I recently received a review copy of the updated and revised 20th anniversary edition of Don’t Know Much About History, Anniversary Edition: Everything You Need to Know About American History but Never Learned. (DKMAH).
Perfect timing as we begin American history this year. My review will be ongoing as we us it in our homeschool.
Some of you are wondering why I’m not using a “Christian history” curriculum. I used several Christian history text with our first homeschool generation (our children ages range from 9 to 37). I later found out they had several flaws (Reconstructionism, Dominion Theology teaching Replacement Theology)
Now we use a variety of sources and verify facts as we learn (as we do with all studies especially Bible). I plan on using the book as follows:
HOW 12 Year Plan and Timeline
I am incorporating DKMAH into The Heart of Wisdom four-year plan. The Heart of Wisdom approach is a combination of the Charlotte Mason living books and Delight Directed approach (explained below).
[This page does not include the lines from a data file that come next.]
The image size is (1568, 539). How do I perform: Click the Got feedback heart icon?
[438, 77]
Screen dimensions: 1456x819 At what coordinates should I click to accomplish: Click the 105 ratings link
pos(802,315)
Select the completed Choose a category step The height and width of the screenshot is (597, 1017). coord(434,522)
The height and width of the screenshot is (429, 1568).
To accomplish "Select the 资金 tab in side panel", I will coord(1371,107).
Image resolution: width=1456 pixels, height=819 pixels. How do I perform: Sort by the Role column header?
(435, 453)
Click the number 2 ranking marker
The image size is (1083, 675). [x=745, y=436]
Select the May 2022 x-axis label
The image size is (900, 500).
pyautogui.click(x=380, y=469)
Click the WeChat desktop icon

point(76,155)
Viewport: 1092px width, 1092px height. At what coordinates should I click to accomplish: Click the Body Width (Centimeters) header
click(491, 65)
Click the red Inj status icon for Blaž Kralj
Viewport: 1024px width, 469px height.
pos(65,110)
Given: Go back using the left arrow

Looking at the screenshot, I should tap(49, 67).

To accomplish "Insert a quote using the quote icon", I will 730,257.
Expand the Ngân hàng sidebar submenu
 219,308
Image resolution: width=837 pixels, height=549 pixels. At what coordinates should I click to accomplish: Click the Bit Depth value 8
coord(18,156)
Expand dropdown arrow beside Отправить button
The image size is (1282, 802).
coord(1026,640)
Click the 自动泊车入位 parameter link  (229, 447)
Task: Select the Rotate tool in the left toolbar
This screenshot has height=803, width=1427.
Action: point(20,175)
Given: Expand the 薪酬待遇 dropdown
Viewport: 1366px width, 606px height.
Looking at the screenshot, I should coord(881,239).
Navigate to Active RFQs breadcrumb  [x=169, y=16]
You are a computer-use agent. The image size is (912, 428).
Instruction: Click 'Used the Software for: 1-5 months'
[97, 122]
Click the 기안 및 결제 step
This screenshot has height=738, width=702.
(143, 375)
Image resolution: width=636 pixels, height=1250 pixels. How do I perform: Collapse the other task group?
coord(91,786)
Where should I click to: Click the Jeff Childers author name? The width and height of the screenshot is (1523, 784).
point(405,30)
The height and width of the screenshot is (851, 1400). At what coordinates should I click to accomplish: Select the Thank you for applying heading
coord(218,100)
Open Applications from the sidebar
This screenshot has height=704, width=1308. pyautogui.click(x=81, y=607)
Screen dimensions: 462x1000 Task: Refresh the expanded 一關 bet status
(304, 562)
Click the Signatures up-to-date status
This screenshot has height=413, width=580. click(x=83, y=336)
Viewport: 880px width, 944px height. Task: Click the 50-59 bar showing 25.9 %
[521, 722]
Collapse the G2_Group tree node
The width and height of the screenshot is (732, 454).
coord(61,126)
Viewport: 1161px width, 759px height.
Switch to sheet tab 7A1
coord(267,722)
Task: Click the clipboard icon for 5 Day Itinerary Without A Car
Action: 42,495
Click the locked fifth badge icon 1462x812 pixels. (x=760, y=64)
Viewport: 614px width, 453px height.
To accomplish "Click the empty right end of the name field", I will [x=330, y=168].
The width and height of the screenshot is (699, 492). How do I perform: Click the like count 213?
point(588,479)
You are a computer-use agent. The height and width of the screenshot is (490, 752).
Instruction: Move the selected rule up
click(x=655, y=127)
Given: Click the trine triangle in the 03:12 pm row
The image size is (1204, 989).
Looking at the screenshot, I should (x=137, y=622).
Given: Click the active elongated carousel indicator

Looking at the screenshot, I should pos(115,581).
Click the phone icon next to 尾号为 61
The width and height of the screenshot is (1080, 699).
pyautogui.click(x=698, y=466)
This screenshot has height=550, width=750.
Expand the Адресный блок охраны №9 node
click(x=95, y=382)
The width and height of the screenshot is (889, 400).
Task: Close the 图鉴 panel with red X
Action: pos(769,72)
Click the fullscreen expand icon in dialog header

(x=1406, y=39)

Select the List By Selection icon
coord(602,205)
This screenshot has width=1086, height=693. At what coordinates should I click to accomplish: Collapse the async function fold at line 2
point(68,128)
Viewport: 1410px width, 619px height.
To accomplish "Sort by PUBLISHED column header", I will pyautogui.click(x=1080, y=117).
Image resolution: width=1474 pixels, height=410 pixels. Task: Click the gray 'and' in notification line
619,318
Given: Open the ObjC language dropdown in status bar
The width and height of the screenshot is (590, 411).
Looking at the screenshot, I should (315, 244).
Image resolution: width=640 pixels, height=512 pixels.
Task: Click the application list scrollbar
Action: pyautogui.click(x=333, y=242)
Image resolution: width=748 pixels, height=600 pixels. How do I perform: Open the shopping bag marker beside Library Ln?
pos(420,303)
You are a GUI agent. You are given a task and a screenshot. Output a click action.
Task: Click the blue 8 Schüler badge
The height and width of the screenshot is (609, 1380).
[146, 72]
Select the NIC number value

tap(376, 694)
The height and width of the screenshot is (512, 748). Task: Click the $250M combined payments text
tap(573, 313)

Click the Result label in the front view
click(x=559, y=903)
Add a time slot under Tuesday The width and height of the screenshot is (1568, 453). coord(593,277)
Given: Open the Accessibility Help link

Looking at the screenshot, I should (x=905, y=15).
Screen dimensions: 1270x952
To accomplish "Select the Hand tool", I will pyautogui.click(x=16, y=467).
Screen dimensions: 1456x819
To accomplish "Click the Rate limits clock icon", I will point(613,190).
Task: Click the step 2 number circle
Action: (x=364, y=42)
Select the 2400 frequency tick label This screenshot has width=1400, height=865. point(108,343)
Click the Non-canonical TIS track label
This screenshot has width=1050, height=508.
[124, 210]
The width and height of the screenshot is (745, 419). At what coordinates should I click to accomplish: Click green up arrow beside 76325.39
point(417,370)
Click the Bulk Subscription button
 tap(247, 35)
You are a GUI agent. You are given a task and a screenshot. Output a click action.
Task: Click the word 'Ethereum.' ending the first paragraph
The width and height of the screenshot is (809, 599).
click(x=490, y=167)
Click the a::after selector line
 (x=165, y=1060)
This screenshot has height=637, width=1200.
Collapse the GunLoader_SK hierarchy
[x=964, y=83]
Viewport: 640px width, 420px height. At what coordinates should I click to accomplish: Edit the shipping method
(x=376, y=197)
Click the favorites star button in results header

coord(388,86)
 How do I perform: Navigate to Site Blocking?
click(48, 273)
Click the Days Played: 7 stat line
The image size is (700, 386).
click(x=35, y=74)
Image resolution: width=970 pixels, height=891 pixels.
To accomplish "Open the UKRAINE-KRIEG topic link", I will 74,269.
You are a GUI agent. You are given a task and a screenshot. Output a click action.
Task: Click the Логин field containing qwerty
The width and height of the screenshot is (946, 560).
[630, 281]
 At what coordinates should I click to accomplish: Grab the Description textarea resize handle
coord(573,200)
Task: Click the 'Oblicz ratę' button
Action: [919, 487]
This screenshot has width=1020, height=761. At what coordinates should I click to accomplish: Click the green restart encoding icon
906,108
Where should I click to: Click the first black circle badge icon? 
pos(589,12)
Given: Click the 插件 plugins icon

We will use Don’t Know Much About History as our reference guide to use to go over the main events in American history chronologically as we place the events in our timeline book (creating a book this year, I’m tired of my dining room walls plastered with timelines).
We will study through the nine chapters (From Columbus to Obama) in DKMAH with living books in two years.
Teaching How to Study
Many books have been written on teaching children how to study. The problem is most teach how to memorize facts to pass tests. We don’t study for tests, we study to find out and understand.
Studying should consist of thinking, praying, digging, discerning, questioning, reflecting, gathering and organizing.
The more you understand, the less you have to remember. -RockHanger Craig A. McCraw
Study skills develop habits of mind, habits of action for the successful use of knowledge that cannot otherwise be attained.
DKMAH is a best-seller, I have skimmed the book and read the rave reviews. It has a slight liberal bias.
I will use DKMAH to teach my children to fact check and discern. We use The Kingfisher History Encyclopedia in the same way for world history–enjoying ease of chronological content while learning to discern about common errors and assumptions.
As we read we will question facts presented and then then refer to other books in our home library I have build over the last 25 years homeschooling (see Charlotte Mason below).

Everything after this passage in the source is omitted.